**WORK TO BE COMPLETED**
Only the lines below starting at the one that contains "Viewport: 1621px width, 1075px" and ending at the one that contains "Task: Open the ステータス dropdown showing 送信済み" are to be reproduced, exactly and with both ends kept.

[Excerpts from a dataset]
----------
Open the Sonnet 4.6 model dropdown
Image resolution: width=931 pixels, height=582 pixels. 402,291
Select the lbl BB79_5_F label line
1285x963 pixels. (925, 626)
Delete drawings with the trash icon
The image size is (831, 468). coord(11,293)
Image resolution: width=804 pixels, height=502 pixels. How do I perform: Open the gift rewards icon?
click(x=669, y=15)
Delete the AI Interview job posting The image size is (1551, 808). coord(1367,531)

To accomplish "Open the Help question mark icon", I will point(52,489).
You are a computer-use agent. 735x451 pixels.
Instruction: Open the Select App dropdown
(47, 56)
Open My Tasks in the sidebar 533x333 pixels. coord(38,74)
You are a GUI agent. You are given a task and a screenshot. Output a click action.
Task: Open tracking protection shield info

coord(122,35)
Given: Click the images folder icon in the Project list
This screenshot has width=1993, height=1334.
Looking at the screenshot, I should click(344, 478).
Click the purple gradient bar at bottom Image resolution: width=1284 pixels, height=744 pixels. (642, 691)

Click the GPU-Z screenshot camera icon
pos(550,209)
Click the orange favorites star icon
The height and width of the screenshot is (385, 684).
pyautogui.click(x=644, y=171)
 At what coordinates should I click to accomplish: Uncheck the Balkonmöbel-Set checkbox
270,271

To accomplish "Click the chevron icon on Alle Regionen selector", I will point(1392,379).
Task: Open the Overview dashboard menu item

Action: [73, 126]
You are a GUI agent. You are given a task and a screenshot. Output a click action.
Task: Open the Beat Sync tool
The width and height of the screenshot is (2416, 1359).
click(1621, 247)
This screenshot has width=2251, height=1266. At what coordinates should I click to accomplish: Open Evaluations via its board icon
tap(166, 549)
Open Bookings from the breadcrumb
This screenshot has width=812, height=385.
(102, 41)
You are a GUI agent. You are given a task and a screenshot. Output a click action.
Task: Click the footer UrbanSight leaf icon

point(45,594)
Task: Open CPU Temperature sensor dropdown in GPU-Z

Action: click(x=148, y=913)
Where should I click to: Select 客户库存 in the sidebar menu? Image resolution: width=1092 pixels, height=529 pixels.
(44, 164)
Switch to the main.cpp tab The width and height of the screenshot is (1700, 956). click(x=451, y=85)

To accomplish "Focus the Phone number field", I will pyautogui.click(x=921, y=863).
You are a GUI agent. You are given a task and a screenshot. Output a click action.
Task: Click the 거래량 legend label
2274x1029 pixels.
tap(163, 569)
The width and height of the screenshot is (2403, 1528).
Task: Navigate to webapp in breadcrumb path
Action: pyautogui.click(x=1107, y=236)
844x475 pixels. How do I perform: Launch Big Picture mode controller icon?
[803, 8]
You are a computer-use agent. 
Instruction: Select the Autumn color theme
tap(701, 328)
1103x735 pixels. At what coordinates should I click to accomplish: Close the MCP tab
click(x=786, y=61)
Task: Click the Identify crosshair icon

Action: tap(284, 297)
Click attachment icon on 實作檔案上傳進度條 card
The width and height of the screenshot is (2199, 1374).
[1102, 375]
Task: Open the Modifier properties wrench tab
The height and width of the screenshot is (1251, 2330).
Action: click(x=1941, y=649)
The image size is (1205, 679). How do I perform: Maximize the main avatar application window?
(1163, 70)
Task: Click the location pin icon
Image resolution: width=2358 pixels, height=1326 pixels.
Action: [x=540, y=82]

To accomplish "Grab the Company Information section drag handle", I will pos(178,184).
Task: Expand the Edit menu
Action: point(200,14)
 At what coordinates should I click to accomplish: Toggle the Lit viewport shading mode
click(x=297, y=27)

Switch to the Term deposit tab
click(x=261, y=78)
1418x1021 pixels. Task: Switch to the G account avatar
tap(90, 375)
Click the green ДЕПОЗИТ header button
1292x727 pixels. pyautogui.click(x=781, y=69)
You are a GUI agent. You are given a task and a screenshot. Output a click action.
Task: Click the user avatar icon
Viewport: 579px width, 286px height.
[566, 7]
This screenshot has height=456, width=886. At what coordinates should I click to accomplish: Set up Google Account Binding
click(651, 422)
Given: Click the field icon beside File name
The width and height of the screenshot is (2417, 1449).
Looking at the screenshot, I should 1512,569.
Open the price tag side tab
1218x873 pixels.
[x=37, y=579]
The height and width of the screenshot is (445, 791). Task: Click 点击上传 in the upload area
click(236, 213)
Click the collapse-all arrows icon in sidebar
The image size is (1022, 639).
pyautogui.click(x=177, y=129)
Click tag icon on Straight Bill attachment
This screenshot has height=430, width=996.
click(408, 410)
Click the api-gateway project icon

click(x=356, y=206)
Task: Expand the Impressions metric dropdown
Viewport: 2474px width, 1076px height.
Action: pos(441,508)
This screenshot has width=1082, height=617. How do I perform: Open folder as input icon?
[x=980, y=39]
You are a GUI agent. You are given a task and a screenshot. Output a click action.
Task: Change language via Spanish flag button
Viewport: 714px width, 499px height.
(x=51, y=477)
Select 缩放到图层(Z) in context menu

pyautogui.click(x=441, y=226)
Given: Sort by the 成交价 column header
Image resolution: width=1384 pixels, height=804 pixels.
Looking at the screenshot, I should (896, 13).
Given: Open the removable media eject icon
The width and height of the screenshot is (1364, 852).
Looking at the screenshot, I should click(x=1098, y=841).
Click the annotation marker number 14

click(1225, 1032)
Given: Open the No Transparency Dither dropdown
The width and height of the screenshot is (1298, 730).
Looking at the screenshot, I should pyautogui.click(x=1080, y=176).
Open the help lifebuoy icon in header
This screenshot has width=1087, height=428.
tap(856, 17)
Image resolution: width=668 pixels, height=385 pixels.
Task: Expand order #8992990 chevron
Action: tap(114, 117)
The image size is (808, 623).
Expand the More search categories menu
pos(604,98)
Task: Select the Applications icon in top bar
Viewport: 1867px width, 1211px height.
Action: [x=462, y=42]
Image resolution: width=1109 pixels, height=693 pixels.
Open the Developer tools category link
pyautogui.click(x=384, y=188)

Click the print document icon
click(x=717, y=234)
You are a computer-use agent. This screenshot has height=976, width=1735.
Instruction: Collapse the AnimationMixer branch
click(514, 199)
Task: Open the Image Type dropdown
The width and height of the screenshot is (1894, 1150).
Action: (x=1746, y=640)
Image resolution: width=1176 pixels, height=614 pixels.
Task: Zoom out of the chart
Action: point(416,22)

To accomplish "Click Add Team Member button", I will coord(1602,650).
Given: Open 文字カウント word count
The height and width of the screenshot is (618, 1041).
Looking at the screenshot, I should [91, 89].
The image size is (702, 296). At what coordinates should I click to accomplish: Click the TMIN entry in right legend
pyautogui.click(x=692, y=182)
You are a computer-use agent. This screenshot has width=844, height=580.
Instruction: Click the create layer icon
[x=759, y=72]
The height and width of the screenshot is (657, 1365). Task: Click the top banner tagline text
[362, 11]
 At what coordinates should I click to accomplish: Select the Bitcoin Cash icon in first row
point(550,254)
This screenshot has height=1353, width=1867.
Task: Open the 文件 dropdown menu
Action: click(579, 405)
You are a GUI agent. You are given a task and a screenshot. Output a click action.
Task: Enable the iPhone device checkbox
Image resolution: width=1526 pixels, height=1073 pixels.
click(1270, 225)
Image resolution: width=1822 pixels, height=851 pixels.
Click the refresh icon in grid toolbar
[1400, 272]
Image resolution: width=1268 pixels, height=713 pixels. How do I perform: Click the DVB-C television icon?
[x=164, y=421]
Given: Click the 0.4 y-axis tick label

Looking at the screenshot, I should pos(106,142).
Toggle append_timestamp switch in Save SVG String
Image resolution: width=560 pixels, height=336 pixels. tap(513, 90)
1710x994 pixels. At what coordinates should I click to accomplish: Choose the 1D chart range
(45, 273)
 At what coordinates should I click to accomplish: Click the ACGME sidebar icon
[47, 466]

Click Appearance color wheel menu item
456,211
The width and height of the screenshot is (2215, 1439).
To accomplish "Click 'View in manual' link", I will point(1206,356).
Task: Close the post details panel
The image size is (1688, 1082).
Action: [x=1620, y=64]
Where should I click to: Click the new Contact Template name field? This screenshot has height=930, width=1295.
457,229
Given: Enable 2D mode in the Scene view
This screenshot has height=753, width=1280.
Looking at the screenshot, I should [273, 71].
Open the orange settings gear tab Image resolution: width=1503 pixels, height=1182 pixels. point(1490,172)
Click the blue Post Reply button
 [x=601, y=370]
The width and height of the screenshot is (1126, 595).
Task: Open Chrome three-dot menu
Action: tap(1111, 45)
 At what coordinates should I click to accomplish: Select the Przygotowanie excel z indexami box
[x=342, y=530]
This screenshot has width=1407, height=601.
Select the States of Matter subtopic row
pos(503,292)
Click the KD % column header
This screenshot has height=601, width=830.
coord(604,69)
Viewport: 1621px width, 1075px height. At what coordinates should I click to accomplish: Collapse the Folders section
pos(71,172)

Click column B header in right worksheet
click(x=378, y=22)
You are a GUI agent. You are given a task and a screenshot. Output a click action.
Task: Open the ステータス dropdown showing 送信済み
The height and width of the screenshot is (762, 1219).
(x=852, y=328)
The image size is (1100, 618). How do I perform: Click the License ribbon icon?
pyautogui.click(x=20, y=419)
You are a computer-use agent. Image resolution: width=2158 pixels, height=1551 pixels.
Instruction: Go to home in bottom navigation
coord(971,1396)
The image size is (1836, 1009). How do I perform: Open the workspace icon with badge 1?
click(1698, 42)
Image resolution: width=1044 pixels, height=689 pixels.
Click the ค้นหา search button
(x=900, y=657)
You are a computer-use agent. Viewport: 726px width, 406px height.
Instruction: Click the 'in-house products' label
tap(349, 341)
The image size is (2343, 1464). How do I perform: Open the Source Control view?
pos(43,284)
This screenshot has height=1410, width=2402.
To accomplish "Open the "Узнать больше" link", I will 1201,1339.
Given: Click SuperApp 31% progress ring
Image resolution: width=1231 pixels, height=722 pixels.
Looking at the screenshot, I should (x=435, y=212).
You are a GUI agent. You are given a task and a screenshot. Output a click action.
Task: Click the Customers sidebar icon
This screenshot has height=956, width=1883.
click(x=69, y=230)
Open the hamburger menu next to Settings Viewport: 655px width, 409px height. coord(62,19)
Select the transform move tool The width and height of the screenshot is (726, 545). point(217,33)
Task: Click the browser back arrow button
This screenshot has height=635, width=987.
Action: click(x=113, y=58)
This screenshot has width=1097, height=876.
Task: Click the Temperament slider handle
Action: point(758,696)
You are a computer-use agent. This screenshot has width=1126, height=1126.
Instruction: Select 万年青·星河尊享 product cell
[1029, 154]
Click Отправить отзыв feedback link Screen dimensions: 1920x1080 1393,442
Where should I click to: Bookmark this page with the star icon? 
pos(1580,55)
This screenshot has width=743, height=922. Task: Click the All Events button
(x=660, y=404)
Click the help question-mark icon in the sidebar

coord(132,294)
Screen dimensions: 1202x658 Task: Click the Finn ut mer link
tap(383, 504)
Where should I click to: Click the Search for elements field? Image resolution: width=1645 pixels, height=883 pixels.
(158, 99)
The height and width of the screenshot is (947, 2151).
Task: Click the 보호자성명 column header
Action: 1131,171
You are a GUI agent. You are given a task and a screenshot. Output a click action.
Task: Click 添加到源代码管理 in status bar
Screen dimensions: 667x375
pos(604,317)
----------
**EXPECTED ANSWER**
Viewport: 1621px width, 1075px height. At what coordinates should I click to accomplish: Collapse the Folders section
pos(71,172)

Click column B header in right worksheet
click(x=378, y=22)
You are a GUI agent. You are given a task and a screenshot. Output a click action.
Task: Open the ステータス dropdown showing 送信済み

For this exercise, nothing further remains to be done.